__Document__.
While for Dora, language and writing are political tools, (as indeed writing is for Wolf when he pens her supposed suicide note) Toller’s death’s-door written confession has been motivated by his need for honesty about the past, his need to write Dora into the record of his life at the moment when he is about to end that life. Both Ernst and Hans (Ruth’s former husband) have been compelled by a need to write, to shape the raw material of their lives into albeit different written forms. Initially for Ernst his plays bestow on him the power of a dictator to shape the ideal world, The Other Germany, while for Hans writing allows him to exercise his wit, engage actively in political discourse, and establish a persona and identity. In London, when Hans is no longer able to do this, his sense of self crumbles leading to his deceitful use of language and thereafter his betrayal of those closest to him, as we see in the incident at the Embassy: when Hans emerges from one door and Dora from another he asserts, dishonestly, that he has been attempting to get a visa for Bertie although we later learn that he has been collecting his instructions from the Gestapo to lead Bertie to his captors. Hans’s postcard to Ruth after his Nazi complicity contains his dishonest message, ‘BJ in good spirits’, he writes in ‘his perfect hand’.
For me, a significant strand of this language thread is speaking and silence. Dora clearly from her youth has been prepared to speak and speak out loudly about inequality, injustice and persecution. Her pamphleting in the Krupp factory, the Reichstag Fire Trial, her confrontation in the flat with the Gestapo masquerading as officers from the Alien Registration Division, and her capacity to shift registers as well as shift languages all illustrate this. Thus the silences that surround the inquest into her death and that of Mathilde in the locked room are all the more tragically poignant.
These silences also emanate from the British at the top who suspected, probably knew, that the German Embassy and Wolf were bearing false witness, as we see with the lack of critical questioning of the provenance of the supposed suicide note and the reluctance to explore other explanations for the locked room deaths. The forced silencing is the major irritant for Ernst who, although present when the door is smashed down by P C Hall, is not called as a witness at the sham inquest into the women’s deaths and moreover, is instructed not to speak in the court. The active silencing of Ruth by the coroner as she attempts to give evidence, particularly his admonitions that anything ‘political’ will not be allowed in his court, is for me the most sinister example of the suppression of truth: it points to the complicity of the British in the rise of the Nazi menace, a complicity that echoes for me beyond the novel, in Chamberlain’s appeasement policies even before his signing of the 1938 Munich agreement, and in the French Police’s collaboration with the Gestapo after the occupation.
This complicit silence is only partially ameliorated for me by Churchill’s speech to the British Parliament, as I recall a comment that the British Parliament was, at this time, filled with applauding appeasers. As Hitler’s hate campaign gathers momentum in Europe no nation speaks out against it; the Czechs are silent about the kidnapping of Bertie, Roosevelt is silent about the Jewish refugees on the SS St Louis; and of course, Ernst himself is silent in his published autobiography about the role that Dora plays in his life and in the resistance. For me this is a novel warning about the dangers of silence and silencing.

__Dataset extract__.
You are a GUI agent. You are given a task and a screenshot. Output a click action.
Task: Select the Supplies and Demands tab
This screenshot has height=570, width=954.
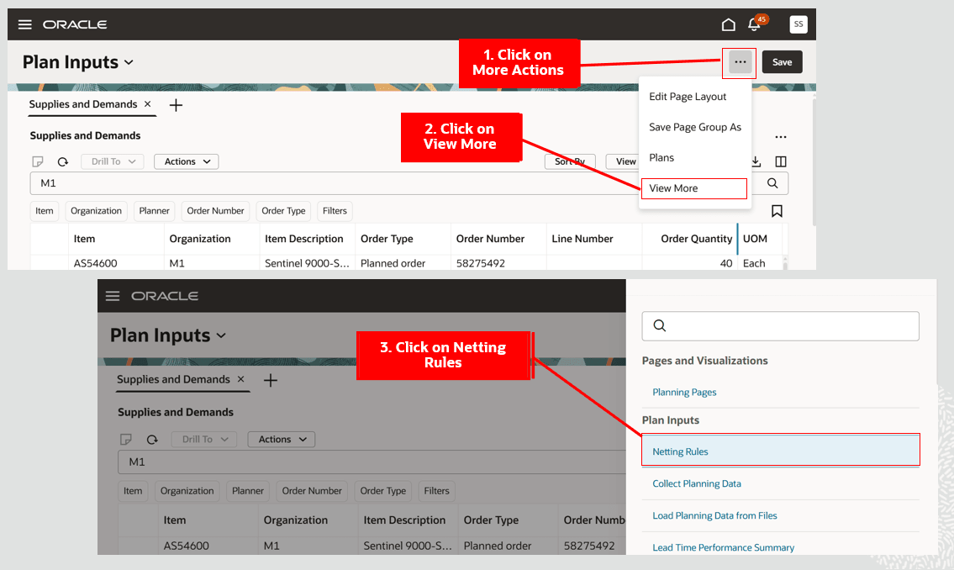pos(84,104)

__What is expected__.
Answer these questions using the essay above, one answer per line.
1. Who smashes down the door of the locked room?
2. What message does Hans write on his postcard to Ruth?
3. About whom does Roosevelt stay silent?

__Answer in full__.
1. P C Hall
2. 'BJ in good spirits'
3. The Jewish refugees on the SS St Louis